Article by Jessica Darmago, AEP
How often do you find yourself ‘too busy and tired’ to exercise? A lack of time and energy are the main reasons people fail to adhere to an exercise program.
But you may want to rethink your excuses!
Research has shown that exercise can make us moreproductive. This means being more efficient at home and at work which enables us to better tackle our tasks!
How does exercise improve work productivity?
Exercise keeps your mind sharp
Not only does exercise keep the body fit, but also your mind! Exercise improves cognition; a study showed that even as little as 20 minutes of exercise can facilitate memory function and processing (1). This means getting through tasks, projects and meetings with more efficiency.
Exercise boosts alertness and energy levels
Exercise assists in keeping you alert and boosts energy levels. A study showed that 20 minutes of low intensity exercise can increase energy levels by 20% and decrease fatigue by 65% (2).

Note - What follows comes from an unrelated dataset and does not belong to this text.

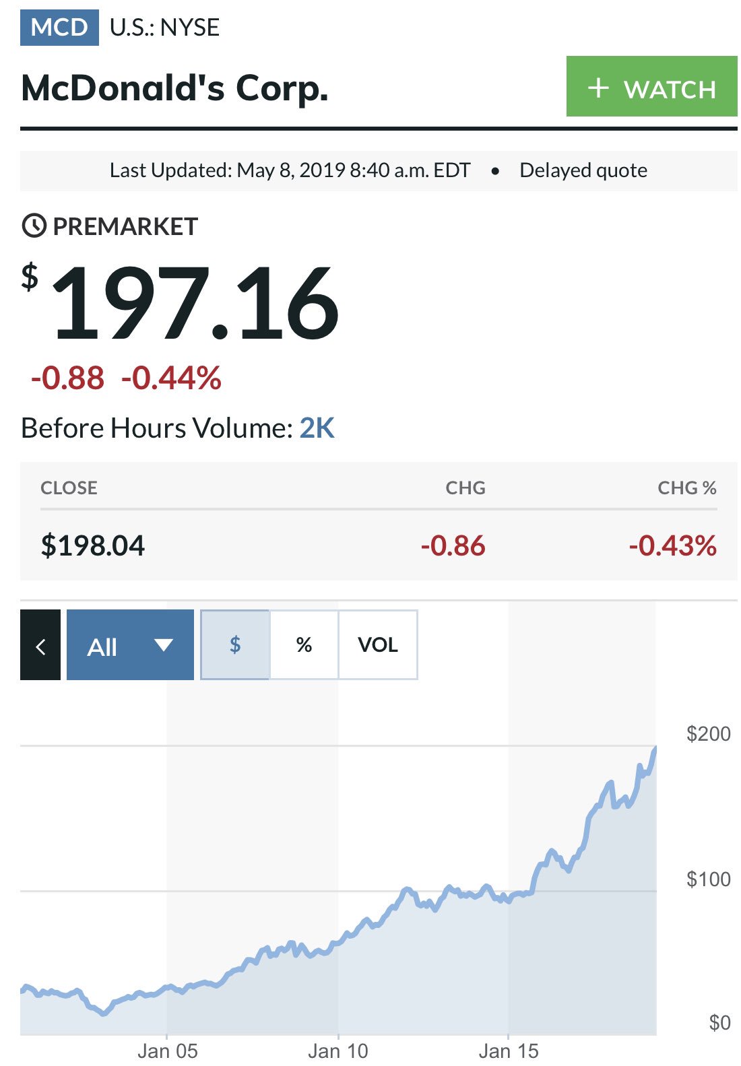The width and height of the screenshot is (741, 1066).
Task: Click the back arrow chart button
Action: coord(40,644)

This means you will be more alert, awake and productive at work so you can tackle your tasks and projects.
Exercise improves mood and mental health
Stress is all too common in the workplace. With constant deadlines, meetings and projects, the pressure of work can affect our health. Exercise releases beta-endorphins, our ‘feel good chemicals’, promoting mood elevation and decreasing stress, reducing the symptoms of depression and improving mood (3). This contributes to an improved workplace moral, and having a clear mind allows you to better focus on your tasks.

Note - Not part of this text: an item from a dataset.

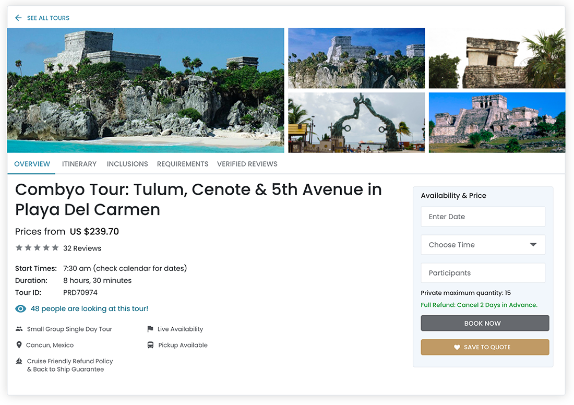The image size is (574, 405).
Task: Open the Inclusions tab
Action: (127, 164)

Exercise improves physical health and immunity
Exercise improves cardiovascular fitness and muscular strength, helping us meet physical demands of the job and reducing our risk of injury. Regular exercise also reduces the risk of illness and disease (4), which means fewer days taken off work due to sickness allowing you to work and stay productive.
How can I fit in exercise?
There are many small changes you can make during the work day to get moving.
- Take the stairs instead of the elevator.
- Park further away from the office.
- Take ‘active breaks’ by going for a quick walk around the office to break up the time seated at the desk.
- Try standing or walking meetings. This is a time efficient way you can stay active whilst working.
- Join an exercise class during your lunch break. At O2 Active we offer Pilates, Yoga and Fitness classes for a fun way to keep you healthy and active! Learn more about our corporate services here.
- Tomporowski, P. D. (2003). Effects of acute bouts of exercise on cognition. Acta psychologica, 112(3), 297-324.
- University of Georgia. “Low-intensity Exercise Reduces Fatigue Symptoms By 65 Percent, Study Finds.” ScienceDaily. ScienceDaily, 2 March 2008.
- Sarris, J., Kavanagh, D. J., & Newton, R. (2008). Depression and exercise. Journal of Complementary Medicine: CM, The, 7(3), 48.
- Simpson, R. J., Lowder, T. W., Spielmann, G., Bigley, A. B., LaVoy, E. C., & Kunz, H. (2012). Exercise and the aging immune system. Ageing research reviews, 11(3), 404-420.